Le Père de Foucauld, un doux rêveur, affirmait que « coloniser, c’est élever intellectuellement et moralement ». À d’autres ! Et pourtant… Un chef d’État africain avait sollicité curieusement Jean-François Deniau, alors ministre de la coopération : « Je ne peux pas te le demander officiellement. Officiellement je dirai même le contraire. Mais si tu es un ami, trouve-moi des anciens administrateurs coloniaux. Eux, à la différence de ces jeunes technocrates qui se disent de gauche et tiers-mondistes, eux au fond ne nous méprisaient pas. »

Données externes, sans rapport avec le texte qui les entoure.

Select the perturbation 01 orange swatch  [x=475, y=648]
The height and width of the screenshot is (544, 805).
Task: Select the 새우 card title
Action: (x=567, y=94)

Ces jeunes technocrates ont vieilli. D’autres leur ont succédé. Rien n’a changé. Et des héritiers de nos lointaines victimes de cultiver sous serre le complexe de l’affreux colonialiste qui nous colle à la peau. C’est un journaliste nigérian, Peter Enaharo qui l’exprime le mieux : « Nous sommes devenus experts à éveiller la conscience de nos anciens maîtres coloniaux. Parlons net, nous avons exercé un chantage infernal sur l’Europe occidentale. C’est un procédé tellement merveilleux pour se procurer l’aide étrangère… Le temps est venu pour l’Afrique de devenir adulte… ».

Si en 1962 l’Afrique noire était mal partie où est-elle parvenue aujourd’hui ? La question ne se pose même plus quand on voit le nombre de ses ressortissants s’échouant sur les rivages européens.

Des humanistes labellisés fréquentables prétendent qu’ils fuient des pays ruinés, dévastés, incapables de leur assurer un minimum vital. Leurs aînés prétendaient pour leur part que la France Coloniale pillait leurs richesses et se nourrissait de leur abondance. L’Afrique, un Eldorado ou un glacis de latérite ? Cherchez l’erreur ! Il serait tant pour eux d’accorder leurs violons avant d’interpréter pour la nième fois la symphonie pathétique du Colonisé exploité.

Marcher dans la repentance est une faute d’inattention. Y retourner à pieds joints relève de la scatologie.